Goodbye, Cross Game. Thank you.

I guess I needn’t have worried about the outcome.

First, a question. Mishima is at the plate with a runner on first and two outs. He’s forced Kou to a full count. He takes ball four. This is good for the Ryuuou team, right? Two runners on. A chance not only to tie but to win the game in the twelfth inning.

The laconic Mishima meets his laconic opponent/counterpart Azuma at first base.

“It’s over,” says Mishima.

“Yes, after you let the pitch go by,” says Azuma.

Meanwhile, the Ryuuou coach says “Have you ever seen Mishima lay off a close pitch when the count is full?”

So my question is: Did Mishima not swing because he was frozen by Kou’s fastball? Now that I’m writing this and thinking through it, probably so. Junpei Azuma, in the stands, says to Aoba that Kou’s pitch was his fastest yet. The previous fastest was 158km.

Which brings me to just another moment of beauty in this series: they don’t put that pitch’s speed on the scoreboard. Aoba famously said that she’s only interested in men who can pitch 160km. No one will ever know the speed of Kou’s fastest pitch.

For fifty episodes Cross Game was full of beautiful moments like that. So few of them made you gasp or cry or cheer. There is only one tragic event–it happens in episode one.

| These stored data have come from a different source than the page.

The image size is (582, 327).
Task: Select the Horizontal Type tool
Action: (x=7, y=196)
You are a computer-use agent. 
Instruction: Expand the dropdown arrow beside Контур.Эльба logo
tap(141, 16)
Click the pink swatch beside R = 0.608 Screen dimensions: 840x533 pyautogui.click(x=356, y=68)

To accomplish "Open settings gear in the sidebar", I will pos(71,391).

Everything else consisted of day-to-day events, minor things that happen to people as they grow up. Memory, and uncertainty.

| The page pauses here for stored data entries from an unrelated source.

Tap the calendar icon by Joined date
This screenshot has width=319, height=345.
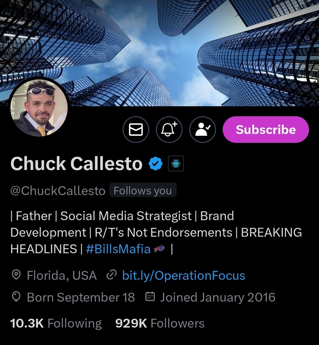pyautogui.click(x=150, y=297)
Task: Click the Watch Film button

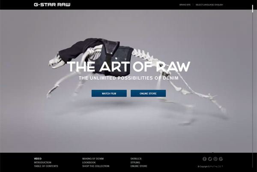Action: pyautogui.click(x=109, y=94)
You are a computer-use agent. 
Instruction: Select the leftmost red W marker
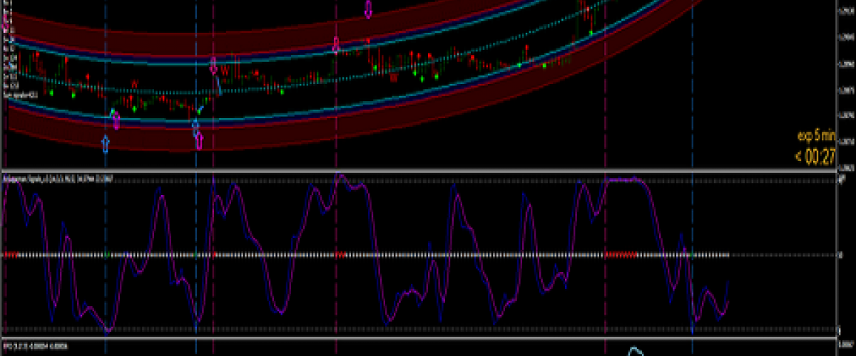(x=133, y=85)
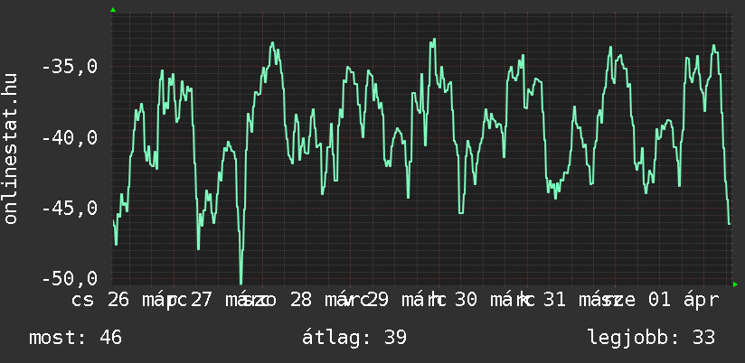Image resolution: width=745 pixels, height=363 pixels.
Task: Click the vertical onlinestat.hu label
Action: point(11,149)
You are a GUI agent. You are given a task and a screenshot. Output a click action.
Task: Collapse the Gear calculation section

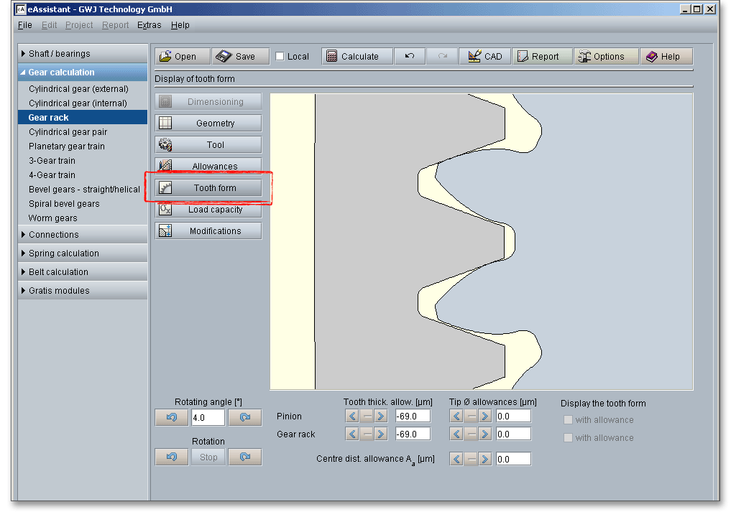pos(83,73)
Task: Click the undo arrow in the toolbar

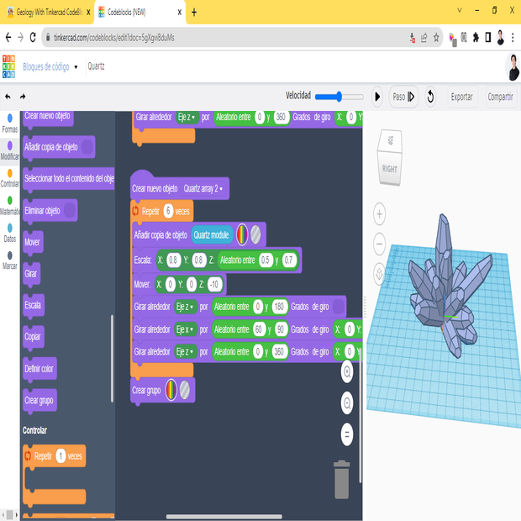Action: click(9, 97)
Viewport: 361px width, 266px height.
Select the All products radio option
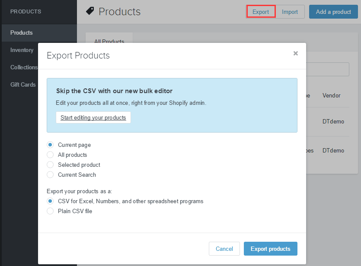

Uncertainty in more than one way. The outcome of the game is uncertain. Akaishi and Mishima (Opponents, but true baseball players) talk at the plate. They both realize that this is the moment. Everything has been leading up to this at-bat. But who will triumph? “That’s precisely what makes it fun,” says Akaishi. At least in a baseball game you get an outcome. One team wins, the other loses. That’s not true in real life, and the series doesn’t fully answer what will happen to Kou and Aoba, though we can make an assumption.

Kou and Aoba summed up in two screenshots.

Early on I didn’t know if I liked the Kou/Aoba pairup. I imagined them later in life being an old bickering married couple. Kou the henpecked husband, Aoba the shrew who can’t cook a decent meal, but I’ve gone past that. Kou knows Aoba. He’s supposed to be the great liar, but he knows Aoba has been lying to herself for years about her feelings, that they equally share a bond, the memory of the long-lost Wakaba. Is such a bond enough for them to begin a relationship? That’s one of the things I don’t like in many series such as this one. The couple get together in high school, for crissakes, and intend to spend the rest of their lives together. The reality is that there’s a whole world for them out there, new people, new experiences, and people grow more. Well, Cross Game, it should be said, makes no such adolescent promises, but it is inferred.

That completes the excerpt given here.